When Base64-encoded JSONs (unstructured events and custom contexts) are decoded, the new String() constructor used does not specify UTF-8 as the encoding. Unfortunately, Hadoop on EMR defaults to US_ASCII, causing non-Latin characters to be corrupted.

For any future reader: I initially thought the issue was that Hadoop was picking up an old version of Commons Base64, but in fact that was disprovable in two ways:

  1. The Base64 API is different before URLsafe Base64 support was added.
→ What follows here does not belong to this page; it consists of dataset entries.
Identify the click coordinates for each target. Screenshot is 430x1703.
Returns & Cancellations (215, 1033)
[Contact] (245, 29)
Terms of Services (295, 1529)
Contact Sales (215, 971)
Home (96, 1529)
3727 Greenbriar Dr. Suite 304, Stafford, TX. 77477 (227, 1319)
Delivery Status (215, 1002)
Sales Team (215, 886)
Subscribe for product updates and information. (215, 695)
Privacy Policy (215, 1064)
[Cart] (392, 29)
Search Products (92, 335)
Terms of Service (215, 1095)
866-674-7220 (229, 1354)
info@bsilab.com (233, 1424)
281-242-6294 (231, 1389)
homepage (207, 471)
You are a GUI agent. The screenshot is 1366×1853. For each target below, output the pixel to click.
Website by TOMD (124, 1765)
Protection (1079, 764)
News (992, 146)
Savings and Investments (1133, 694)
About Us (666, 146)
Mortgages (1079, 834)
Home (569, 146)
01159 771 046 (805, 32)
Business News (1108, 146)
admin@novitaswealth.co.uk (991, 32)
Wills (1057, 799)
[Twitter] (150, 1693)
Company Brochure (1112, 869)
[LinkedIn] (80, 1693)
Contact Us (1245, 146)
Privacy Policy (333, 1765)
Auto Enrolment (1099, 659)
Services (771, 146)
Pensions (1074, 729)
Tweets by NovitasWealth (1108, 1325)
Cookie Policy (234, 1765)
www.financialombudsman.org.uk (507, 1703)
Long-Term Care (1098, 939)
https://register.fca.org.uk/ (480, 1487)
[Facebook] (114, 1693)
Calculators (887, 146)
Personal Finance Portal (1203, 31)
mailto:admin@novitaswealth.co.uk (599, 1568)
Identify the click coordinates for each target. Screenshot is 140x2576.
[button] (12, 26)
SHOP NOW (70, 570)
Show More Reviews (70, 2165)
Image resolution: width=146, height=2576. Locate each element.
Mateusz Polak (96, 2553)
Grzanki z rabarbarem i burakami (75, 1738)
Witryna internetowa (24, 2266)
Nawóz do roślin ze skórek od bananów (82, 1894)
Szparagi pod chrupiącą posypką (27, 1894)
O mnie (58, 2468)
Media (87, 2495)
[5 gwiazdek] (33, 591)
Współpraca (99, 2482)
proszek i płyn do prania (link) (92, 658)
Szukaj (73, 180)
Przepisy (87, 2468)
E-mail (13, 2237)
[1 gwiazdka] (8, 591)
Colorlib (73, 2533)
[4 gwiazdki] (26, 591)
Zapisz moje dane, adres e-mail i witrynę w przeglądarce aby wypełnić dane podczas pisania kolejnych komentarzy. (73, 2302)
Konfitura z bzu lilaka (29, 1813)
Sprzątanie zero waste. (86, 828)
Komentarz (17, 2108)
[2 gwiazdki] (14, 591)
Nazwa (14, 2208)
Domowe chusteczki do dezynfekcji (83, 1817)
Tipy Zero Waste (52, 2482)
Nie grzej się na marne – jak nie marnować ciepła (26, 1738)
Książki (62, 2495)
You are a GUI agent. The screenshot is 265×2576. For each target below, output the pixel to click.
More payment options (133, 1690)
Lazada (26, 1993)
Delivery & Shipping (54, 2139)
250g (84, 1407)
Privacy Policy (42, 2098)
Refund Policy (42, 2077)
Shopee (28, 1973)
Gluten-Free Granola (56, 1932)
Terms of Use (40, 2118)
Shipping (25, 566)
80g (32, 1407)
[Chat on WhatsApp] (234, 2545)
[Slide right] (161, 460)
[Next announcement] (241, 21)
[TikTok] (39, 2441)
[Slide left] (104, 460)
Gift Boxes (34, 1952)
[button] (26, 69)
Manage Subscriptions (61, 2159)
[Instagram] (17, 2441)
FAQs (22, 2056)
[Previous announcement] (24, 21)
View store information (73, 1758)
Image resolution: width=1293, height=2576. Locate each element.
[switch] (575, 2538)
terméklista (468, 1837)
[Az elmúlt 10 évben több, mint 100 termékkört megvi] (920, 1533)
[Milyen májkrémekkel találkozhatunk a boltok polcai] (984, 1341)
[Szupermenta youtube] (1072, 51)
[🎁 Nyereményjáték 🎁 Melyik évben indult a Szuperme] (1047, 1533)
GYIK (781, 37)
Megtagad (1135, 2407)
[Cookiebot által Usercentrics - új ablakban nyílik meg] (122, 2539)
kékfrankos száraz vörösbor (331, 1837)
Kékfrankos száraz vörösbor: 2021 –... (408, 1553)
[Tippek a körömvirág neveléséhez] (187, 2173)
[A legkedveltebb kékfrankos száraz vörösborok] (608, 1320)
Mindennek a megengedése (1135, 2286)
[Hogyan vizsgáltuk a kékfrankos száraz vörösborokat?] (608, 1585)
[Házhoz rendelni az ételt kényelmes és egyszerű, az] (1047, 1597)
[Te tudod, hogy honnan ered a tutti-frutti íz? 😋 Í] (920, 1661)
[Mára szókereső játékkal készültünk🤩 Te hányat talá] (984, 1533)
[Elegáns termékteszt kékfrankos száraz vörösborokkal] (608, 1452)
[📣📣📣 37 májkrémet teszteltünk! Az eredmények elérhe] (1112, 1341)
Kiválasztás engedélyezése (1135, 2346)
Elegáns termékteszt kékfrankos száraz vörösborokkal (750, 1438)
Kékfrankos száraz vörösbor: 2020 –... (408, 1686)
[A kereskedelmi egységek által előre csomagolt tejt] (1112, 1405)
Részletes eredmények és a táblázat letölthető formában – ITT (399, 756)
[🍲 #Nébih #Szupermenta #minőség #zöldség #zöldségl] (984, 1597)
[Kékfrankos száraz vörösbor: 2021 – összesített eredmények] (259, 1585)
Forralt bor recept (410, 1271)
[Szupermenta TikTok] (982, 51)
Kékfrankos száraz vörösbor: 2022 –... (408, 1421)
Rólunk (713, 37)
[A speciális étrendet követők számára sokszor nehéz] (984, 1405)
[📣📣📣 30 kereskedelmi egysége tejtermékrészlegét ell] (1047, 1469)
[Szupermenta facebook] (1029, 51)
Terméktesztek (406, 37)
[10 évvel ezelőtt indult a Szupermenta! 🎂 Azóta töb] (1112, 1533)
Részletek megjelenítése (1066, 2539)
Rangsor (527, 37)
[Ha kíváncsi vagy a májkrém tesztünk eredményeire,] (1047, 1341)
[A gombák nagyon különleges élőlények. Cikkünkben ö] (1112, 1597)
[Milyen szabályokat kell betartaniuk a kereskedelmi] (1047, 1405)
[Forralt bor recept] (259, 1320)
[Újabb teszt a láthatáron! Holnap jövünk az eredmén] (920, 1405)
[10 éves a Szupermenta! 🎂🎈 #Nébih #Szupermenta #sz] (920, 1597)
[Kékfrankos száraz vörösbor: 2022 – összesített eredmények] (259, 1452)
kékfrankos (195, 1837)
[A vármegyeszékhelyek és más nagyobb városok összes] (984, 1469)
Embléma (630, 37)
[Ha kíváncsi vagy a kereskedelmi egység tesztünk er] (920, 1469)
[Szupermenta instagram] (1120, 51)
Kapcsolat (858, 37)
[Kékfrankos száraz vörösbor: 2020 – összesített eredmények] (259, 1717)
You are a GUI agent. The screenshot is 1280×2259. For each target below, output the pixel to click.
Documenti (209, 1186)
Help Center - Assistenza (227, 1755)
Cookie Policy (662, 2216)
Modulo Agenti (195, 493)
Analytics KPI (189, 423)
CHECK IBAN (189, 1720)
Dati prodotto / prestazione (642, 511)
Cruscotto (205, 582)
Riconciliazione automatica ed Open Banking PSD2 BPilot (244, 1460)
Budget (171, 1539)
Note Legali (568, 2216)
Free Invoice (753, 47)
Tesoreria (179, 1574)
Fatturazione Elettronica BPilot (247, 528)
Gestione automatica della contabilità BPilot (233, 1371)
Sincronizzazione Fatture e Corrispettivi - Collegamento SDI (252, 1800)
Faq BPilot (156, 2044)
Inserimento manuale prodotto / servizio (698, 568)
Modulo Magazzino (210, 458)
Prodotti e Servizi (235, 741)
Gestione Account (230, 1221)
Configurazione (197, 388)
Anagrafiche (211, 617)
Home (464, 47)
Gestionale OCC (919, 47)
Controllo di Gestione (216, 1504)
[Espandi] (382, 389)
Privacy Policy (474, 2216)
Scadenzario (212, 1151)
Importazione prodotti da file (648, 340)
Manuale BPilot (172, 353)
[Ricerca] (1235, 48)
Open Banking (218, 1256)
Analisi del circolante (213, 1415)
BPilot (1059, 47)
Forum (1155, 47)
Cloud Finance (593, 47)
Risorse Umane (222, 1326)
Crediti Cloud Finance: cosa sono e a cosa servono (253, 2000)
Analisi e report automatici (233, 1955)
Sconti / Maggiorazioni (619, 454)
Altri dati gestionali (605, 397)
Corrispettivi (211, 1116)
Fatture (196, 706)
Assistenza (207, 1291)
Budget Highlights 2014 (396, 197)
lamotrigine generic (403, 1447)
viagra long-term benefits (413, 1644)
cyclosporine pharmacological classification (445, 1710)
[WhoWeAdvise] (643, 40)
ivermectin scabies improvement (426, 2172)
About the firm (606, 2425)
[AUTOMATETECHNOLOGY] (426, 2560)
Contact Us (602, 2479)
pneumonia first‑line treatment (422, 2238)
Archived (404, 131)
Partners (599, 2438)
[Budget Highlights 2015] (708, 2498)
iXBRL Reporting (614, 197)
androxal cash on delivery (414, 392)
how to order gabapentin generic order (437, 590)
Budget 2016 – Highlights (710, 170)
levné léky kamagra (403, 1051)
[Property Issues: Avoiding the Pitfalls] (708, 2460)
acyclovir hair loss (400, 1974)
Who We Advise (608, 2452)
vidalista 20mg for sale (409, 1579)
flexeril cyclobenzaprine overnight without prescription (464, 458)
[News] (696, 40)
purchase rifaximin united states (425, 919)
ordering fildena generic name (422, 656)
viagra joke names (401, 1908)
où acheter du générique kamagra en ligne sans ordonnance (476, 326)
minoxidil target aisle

It would have thrown a runtime exception

  2. When running an early (pre-URLsafe) version of Base64 against a URLsafe string, the decoded string is corrupted from the first non-URLsafe character onwards, not just the Unicode characters

    Here is a demo:

scala> import org.apache.commons.codec.binary.Base64
import org.apache.commons.codec.binary.Base64

scala> val decoder = new Base64(true)
decoder: org.apache.commons.codec.binary.Base64 = org.apache.commons.codec.binary.Base64@2685334e

scala> val decodedBytes = decoder.decode("eyJzY2hlbWEiOiJpZ2x1OmNvbS5zbm93cGxvd2FuYWx5dGljcy5zbm93cGxvdy91bnN0cnVjdF9ldmVudC9qc29uc2NoZW1hLzEtMC0wIiwiZGF0YSI6eyJzY2hlbWEiOiJpZ2x1OmNvbS5zbm93cGxvd2FuYWx5dGljcy5zbm93cGxvdy13ZWJzaXRlL3NpZ251cF9mb3JtX3N1Ym1pdHRlZC9qc29uc2NoZW1hLzEtMC0wIiwiZGF0YSI6eyJuYW1lIjoizqfOsc-BzrnPhM6vzr3OtyBORVcgVW5pY29kZSB0ZXN0IiwiZW1haWwiOiJhbGV4K3Rlc3RAc25vd3Bsb3dhbmFseXRpY3MuY29tIiwiY29tcGFueSI6IlNQIiwiZXZlbnRzUGVyTW9udGgiOiI8IDEgbWlsbGlvbiIsInNlcnZpY2VUeXBlIjoidW5zdXJlIn19fQ")
decodedBytes: Array[Byte] = Array(123, 34, 115, 99, 104, 101, 109, 97, 34, 58, 34, 105, 103, 108, 117, 58, 99, 111, 109, 46, 115, 110, 111, 119, 112, 108, 111, 119, 97, 110, 97, 108, 121, 116, 105, 99, 115, 46, 115, 110, 111, 119, 112, 108, 111, 119, 47, 117, 110, 115, 116, 114, 117, 99, 116, 95, 101, 118, 101, 110, 116, 47, 106, 115, 111, 110, 115, 99, 104, 101, 109, 97, 47, 49, 45, 48, 45, 48, 34, 44, 34, 100, 97, 116, 97, 34, 58, 123, 34, 115, 99, 104, 101, 109, 97, 34, 58, 34, 105, 103, 108, 117, 58, 99, 111, 109, 46, 115, 110, 111, 119, 112, 108, 111, 119, 97, 110, 97, 108, 121, 116, 105, 99, 115, 46, 115, 110, 111, 119, 112, 108, 111, 119, 45, 119, 101, 98, 115, 105, 116, 101, 47, 115, 105, 103, 110, 117, 112, 95, 102, 111, 114, 109, 95, 115, 117, 98, 109, 105, 116, 116, 101, 100,...
scala> new String(decodedBytes)
res0: String = {"schema":"iglu:com.snowplowanalytics.snowplow/unstruct_event/jsonschema/1-0-0","data":{"schema":"iglu:com.snowplowanalytics.snowplow-website/signup_form_submitted/jsonschema/1-0-0","data":{"name":"Χαριτίνη NEW Unicode test","email":"alex+test@snowplowanalytics.com","company":"SP","eventsPerMonth":"< 1 million","serviceType":"unsure"}}}

scala> new String(decodedBytes, java.nio.charset.StandardCharsets.UTF_8)
res1: String = {"schema":"iglu:com.snowplowanalytics.snowplow/unstruct_event/jsonschema/1-0-0","data":{"schema":"iglu:com.snowplowanalytics.snowplow-website/signup_form_submitted/jsonschema/1-0-0","data":{"name":"Χαριτίνη NEW Unicode test","email":"alex+test@snowplowanalytics.com","company":"SP","eventsPerMonth":"< 1 million","serviceType":"unsure"}}}

scala> new String(decodedBytes, java.nio.charset.StandardCharsets.US_ASCII)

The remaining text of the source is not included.